The Chancellor warned that “aggressively” breaking up banks would do little to benefit the UK and insisted the Government’s plans to put in place a so-called “ring fence” to force banks to isolate their riskier, investment banking businesses from their retail arm was the right way to make the financial system safer.

“If we aggressively broke up all of our big banks, I am not sure that, as a society, we would benefit from it,” he said. “We don’t have a huge number of banks, sadly, large banks. I would like to see more.”

His comments came as he gave evidence to the parliamentary commission on banking standards where he was accused of attempting to pressure members into supporting his ring-fencing reforms, reports The Telegraph.

“That work has been accepted, as far as I’m aware, by all the major political parties. We are now on the verge of getting on with it,” he said.

Several members of the Commission have argued in favour of breaking up large banks, including former Chancellor, Lord Lawson.

Ring-fencing will not require banks to formally split themselves up and instead will see them place a firewall between their retail and investment banking arms that would isolate riskier activities from customer deposits.

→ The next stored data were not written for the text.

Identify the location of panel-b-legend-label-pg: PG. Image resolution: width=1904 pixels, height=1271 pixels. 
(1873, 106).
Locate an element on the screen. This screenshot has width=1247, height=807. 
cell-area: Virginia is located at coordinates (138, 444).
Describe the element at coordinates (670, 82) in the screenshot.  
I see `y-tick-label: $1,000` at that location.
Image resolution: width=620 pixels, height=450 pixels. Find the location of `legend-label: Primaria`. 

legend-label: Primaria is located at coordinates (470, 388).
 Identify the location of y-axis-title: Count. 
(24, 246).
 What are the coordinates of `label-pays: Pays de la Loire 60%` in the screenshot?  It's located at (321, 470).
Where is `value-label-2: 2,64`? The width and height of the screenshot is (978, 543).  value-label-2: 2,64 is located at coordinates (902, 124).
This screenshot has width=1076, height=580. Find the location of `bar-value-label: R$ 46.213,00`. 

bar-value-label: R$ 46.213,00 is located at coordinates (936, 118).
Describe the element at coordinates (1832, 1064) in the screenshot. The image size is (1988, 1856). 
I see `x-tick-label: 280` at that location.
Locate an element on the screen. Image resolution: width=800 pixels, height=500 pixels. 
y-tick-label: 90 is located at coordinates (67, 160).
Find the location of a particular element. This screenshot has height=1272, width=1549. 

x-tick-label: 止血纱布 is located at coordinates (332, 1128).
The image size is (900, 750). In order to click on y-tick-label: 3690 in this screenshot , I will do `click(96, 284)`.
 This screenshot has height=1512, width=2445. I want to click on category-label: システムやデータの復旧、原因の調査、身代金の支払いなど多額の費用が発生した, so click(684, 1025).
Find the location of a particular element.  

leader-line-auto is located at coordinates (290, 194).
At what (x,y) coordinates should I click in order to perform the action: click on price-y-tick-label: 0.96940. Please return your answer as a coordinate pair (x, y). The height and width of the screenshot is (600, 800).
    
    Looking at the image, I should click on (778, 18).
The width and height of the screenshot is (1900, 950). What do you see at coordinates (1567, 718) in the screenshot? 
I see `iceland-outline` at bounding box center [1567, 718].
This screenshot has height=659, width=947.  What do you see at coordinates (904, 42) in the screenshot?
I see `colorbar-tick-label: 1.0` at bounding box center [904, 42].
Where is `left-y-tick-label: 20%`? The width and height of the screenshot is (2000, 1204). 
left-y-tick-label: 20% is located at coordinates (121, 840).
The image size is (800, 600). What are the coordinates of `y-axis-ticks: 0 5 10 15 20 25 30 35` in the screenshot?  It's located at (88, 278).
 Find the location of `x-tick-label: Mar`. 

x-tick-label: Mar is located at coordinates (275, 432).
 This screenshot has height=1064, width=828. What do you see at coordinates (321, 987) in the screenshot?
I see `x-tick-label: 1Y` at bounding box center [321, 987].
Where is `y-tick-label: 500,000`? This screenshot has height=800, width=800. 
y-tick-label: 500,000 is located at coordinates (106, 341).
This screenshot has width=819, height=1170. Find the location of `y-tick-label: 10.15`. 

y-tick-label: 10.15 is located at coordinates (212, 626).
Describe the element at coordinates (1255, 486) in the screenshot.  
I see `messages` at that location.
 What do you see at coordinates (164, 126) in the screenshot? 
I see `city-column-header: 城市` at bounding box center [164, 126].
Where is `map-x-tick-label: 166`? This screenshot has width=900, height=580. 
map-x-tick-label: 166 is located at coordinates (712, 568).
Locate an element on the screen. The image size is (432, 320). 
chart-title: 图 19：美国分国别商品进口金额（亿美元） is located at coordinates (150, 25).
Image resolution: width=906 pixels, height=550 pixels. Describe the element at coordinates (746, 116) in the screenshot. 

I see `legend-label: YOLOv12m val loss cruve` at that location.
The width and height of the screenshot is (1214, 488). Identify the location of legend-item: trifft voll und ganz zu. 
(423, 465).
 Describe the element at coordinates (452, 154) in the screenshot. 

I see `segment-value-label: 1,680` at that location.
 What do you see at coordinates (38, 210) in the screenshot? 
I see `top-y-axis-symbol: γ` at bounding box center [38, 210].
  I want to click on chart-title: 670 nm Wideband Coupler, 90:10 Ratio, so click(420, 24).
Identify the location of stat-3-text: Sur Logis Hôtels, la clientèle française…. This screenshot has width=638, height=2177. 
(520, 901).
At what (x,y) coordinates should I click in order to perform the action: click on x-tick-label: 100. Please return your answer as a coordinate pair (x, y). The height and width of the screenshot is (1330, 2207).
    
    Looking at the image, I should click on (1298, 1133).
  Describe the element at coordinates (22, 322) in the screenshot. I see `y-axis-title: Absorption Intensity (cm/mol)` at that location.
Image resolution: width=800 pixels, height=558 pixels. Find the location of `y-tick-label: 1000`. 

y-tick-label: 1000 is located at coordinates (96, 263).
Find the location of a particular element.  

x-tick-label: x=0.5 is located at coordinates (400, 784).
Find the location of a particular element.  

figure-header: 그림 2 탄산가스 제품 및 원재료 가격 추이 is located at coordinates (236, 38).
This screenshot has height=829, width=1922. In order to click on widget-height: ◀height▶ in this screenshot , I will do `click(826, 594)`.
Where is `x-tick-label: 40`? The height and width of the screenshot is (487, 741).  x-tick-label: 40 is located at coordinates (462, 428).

But Pat McFadden, a Labour MP and member of the Commission, hit back at Mr Osborne, accusing him of “bullying” over his attempts to push through the ring-fence approach. “I don’t think that the Chancellor’s attempt to bully the Commission, which he himself set up, will work,” said Mr McFadden.

Justin Welby, the incoming Archbishop of Canterbury, attacked Mr Osborne, saying the Chancellor’s arguments against a more radical shake-up were “an army of strawmen”.

The Commission has less than a month before it is expected to publish its report on banking reform, which will include its recommendations on the upcoming bank reform bill.

However, Andrew Tyrie MP, the chairman of the Commission, said the group had still not been given enough information to properly scrutinise the legislation.

“If we are to do our job properly, we must have the necessary detail. Much of this morning [yesterday’s hearing] has been spent attempting to elicit it,” he said.

In particular, the Commission is concerned that the Treasury has not given a sufficient explanation of exactly what products banks will be allowed to sell from the parts of their business that will be housed in their new “ring-fenced” units.

Current expectations are that lenders will be allowed to sell a limited selection of derivatives from inside the ring-fence, the part of their business that will contain their less risky deposit-taking, high street operations.

“I think we need a lot more detail if we are to be able to make a proper judgment on the Government’s legislation,” said Mr McFadden.